USC Viterbi Doctoral Student Ke Xu Wins WiSE Merit Award

| July 7, 2020

Xu’s research focuses on on the creation of electronics-free, entirely-soft autonomous robots.

Ke Xu, the recipient of a 2020-2021 Women in Science and Engineering (WiSE) Program Merit Award. PHOTO/ Ke Xu.

Ke Xu, the recipient of a 2020-2021 Women in Science and Engineering (WiSE) Program Merit Award. PHOTO/ Ke Xu.

USC Viterbi doctoral student Ke Xu is the recipient of a Women in Science and Engineering (WiSE) Program Merit Award. The stipend of $1,500 applies to the 2020-2021 academic year and is designated for current doctoral students at USC.

Said Xu: “I have been greatly inspired by the distinguished women faculty at Viterbi as well as the spirit and vision of the WiSE program. The WiSE Merit Award motivates me to continue devoting myself to my passion of exploring creative solutions for scientific and technological challenges in the field of robotics. Inspired by the achievements of many female scientists and engineers in the WiSE community,I hope to improve the lives of people and contribute to bringing about an imaginative and futuristic world with my robotics research and innovative product inventions.”

Xu’s research focuses on the creation of electronics-free, entirely-soft autonomous robots. In order to achieve this, she embeds control systems within a robot’s structure that mimic the decentralized control mechanisms—for example, the coordinated motion of a sea star, despite its lack of a central nervous system—observed in animals. One of the key features of her approach is that the feedback and computations for control are accomplished by the compliant—or flexible—mechanisms themselves, avoiding the need for an electronic interface or hard components.

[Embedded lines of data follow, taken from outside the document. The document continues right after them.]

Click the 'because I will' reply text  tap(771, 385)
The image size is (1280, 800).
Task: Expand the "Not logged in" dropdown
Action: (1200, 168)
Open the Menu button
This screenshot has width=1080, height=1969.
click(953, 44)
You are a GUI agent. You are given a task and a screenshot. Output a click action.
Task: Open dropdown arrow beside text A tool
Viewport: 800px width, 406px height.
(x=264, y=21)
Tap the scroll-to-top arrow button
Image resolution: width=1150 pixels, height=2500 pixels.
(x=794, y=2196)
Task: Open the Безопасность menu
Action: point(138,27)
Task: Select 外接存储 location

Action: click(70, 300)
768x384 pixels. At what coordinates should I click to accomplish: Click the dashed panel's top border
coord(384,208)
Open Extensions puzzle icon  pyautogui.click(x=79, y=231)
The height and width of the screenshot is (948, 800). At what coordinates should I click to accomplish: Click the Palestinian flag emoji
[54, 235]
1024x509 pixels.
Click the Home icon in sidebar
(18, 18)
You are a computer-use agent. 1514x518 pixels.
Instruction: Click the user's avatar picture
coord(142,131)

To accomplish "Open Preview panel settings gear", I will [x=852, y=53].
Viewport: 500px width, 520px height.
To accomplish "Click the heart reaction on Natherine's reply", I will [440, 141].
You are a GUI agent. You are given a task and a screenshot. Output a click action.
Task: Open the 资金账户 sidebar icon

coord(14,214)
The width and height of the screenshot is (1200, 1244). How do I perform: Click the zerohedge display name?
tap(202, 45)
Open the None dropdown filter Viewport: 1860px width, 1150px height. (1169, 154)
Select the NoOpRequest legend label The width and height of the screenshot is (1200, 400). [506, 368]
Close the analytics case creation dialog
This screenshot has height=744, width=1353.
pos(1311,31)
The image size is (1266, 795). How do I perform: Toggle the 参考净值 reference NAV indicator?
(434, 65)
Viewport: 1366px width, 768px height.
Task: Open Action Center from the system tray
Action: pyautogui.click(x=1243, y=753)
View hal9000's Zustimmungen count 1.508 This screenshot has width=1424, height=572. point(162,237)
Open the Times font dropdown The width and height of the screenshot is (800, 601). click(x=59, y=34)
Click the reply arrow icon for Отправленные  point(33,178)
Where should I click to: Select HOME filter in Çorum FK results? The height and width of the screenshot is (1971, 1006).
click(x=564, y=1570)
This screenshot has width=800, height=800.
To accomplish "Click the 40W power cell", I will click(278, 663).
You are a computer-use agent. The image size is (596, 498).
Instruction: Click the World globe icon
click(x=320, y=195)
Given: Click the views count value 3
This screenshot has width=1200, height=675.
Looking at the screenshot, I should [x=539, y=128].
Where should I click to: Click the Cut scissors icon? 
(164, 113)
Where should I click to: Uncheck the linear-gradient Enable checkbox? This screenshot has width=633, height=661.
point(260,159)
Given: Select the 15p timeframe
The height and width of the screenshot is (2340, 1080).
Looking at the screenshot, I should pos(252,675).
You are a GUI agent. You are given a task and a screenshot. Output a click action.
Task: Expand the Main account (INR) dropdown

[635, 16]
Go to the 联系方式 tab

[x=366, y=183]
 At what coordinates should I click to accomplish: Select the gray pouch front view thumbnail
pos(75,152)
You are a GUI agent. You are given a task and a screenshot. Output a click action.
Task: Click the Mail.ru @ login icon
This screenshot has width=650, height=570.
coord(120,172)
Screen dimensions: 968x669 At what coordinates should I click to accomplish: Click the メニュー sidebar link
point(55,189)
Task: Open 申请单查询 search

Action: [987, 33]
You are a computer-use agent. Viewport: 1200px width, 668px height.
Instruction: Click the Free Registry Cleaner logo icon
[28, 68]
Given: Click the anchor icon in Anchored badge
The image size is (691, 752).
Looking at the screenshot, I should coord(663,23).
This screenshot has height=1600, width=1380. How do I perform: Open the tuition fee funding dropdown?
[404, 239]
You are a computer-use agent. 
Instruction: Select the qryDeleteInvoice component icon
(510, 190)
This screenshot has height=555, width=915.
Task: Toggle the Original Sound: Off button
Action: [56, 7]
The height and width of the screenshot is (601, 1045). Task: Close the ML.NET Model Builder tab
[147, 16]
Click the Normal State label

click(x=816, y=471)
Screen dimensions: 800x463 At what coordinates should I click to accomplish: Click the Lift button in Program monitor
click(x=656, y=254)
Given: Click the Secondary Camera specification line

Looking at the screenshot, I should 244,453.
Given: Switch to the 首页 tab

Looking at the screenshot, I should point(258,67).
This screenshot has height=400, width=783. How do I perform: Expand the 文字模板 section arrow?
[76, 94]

The novelty of her approach is the development of a new framework that enables the co-design of distributed motor-control systems for fluidic soft robots, which is reflected in the following two aspects of the design. First, the elements of a soft robot’s motor system—actuators, sensors, controllers—are designed to be intrinsically integrated without explicit interfaces that allow for information exchange. Such integrated design naturally facilitates a soft robot to coordinate its “muscles” without a central “brain.” Second, her approach further enables the simultaneous design of both computation algorithms and corresponding electronics-free “hardware” implementation by the introduction of a generalized concept of a logic gate—a building block for a digital circuit that produces a set output based on pre-established rules assessing the nature of the inputs.

Xu is a member of the Autonomous Microrobotic Systems Laboratory (AMSL), advised by Néstor O. Pérez-Arancibia, USC Viterbi Assistant Professor of Aerospace and Mechanical Engineering.

Xu recently published her first journal paper in the IEEE Robotics and Automation Letters . She presented this at the 2020 IEEE International Conference on Soft Robotics. This video presentation is also available online (Username: RoboSoft2020    /   Password: RoboSoft2020).